# How do use the first derivative test to determine the local extrema y= (x²-3x+3)/ (x-1) ?

Jul 30, 2015

There is a local maximum of $- 3$ at $x = 0$
and a local minimum of $1$ at $x = 2$.

#### Explanation:

Let f(x) = (x²-3x+3)/(x-1)

Differentiate using the quotient rule and simplify to get:

$f ' \left(x\right) = \frac{{x}^{2} - 2 x}{x - 1} ^ 2 = \frac{x \left(x - 2\right)}{x - 1} ^ 2$

$f ' \left(x\right) = 0$ at $0$ and $2$ and $f ' \left(x\right)$ is not defined at $1$.

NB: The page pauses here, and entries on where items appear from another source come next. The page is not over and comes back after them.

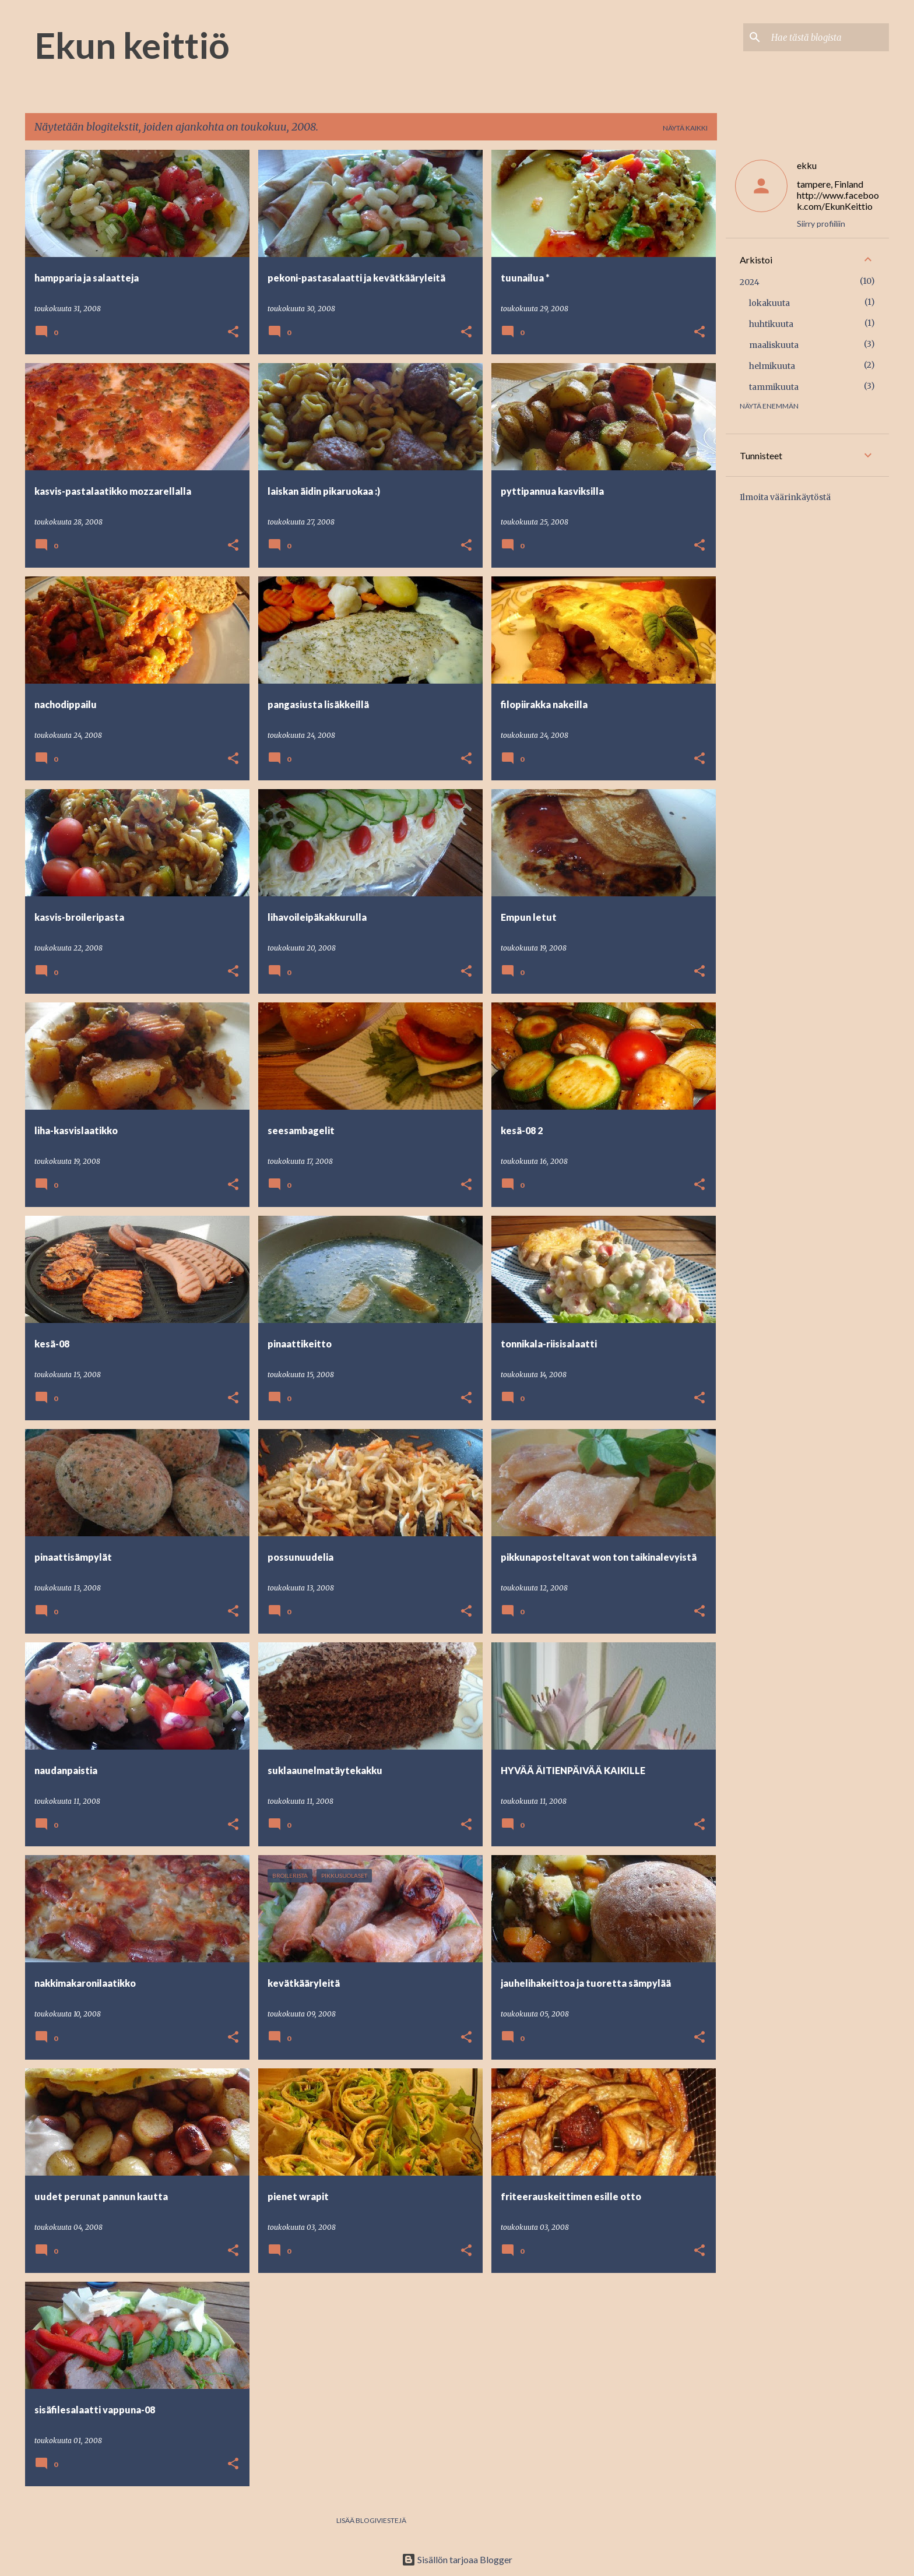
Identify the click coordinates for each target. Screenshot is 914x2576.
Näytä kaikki (685, 128)
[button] (233, 332)
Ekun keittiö (132, 44)
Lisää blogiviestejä (371, 2520)
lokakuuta (769, 303)
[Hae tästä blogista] (828, 37)
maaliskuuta (774, 345)
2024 (750, 282)
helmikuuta (772, 366)
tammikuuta (774, 387)
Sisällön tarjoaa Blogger (457, 2559)
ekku (807, 165)
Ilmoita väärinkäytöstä (785, 497)
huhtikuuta (771, 324)
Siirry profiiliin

The domain of $f$ includes all Real numbers except $1$,

so the critical numbers for $f$ are: $0$ and $2$

Test the critical number $0$

If $x$ is a little less that $0$, then $x$ and $x - 2$ are negative, while ${\left(x - 1\right)}^{2}$ is positive, so $f ' \left(x\right) > 0$

When $x$ is a little greater than $0$, the sign of $x$ is positive, but the signs of the other factor remain the same. So $f ' \left(x\right)$ changes to a negative value.

This tells us that $f \left(0\right)$ (which is $- 3$) is a local maximum.

Test the critical number $2$

For$x$ a little less than $2$, $f ' \left(x\right) < 0$ and
For $x$ a little greater than $2$, the sign changes to $f ' \left(x\right) > 0$

Therefore $f \left(2\right)$ (which is $\frac{4 - 6 + 3}{1} = 1$) is a local minimum.